By: Nicholas Switalski
If you are a fan of Neil Gamin you will enjoy
The Ocean at the End of the Lane. It was a highly enjoyable modern take on a classic fairy tale story, with everything from immortal cats and transforming magic worms to an unkillable immortal 11-year-old. On top of that all of this is viewed through a little kid’s eyes which makes everything a more fantastical and horrifying experience, especially the way he views adults with the utmost reverence.
My favorite part was showing how powerful and scary Ursula Monkton, the primary antagonist is. When she finally stops trying to be friendly around our main character and lets her power show, it is truly something special. Even more so with her main goal of giving everyone what they want. That makes her role of a twisted Mary Poppins even more unsettling.
My least favorite part is how little they explore the more fantastical parts. As always with a Neil Gaiman book, he always leaves a lot unexplained. Most of the time that is fine because normally his books are a longer length allowing for more depth.
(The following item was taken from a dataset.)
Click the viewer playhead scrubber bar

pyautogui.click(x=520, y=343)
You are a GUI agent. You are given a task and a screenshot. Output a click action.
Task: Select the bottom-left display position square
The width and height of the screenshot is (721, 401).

The Ocean at the End of the Lane only being 178 pages long has left me with a whole lot of unanswered questions and also a longing for more of the story. Some of the fantasy elements feel less fantastical and weirder. For some reason the magic cats aren’t born, instead they are pulled from the ground and they never really explain it past that. Knowing how Neil Gaiman likes to work in symbolism and myths/legends I am sure that this is either a reference or he is trying to symbolize something. It’s not like symbolism or using a myth would be too hard for this book either. After all, the three main helpers seem to be based on ‘’The Triple Goddess’’ (The Maiden, The Mother, and The Crone). The book also doesn’t fully explain why the opal miner’s death is causing the events of the book.
With the specific issues I pointed out I feel as though it could have easily been fixed with a few changes here and there. But to explore more of the fantastical world, I feel that would require the book to be much longer. I would give this book an 8/10. It was extremely enjoyable but I wanted more.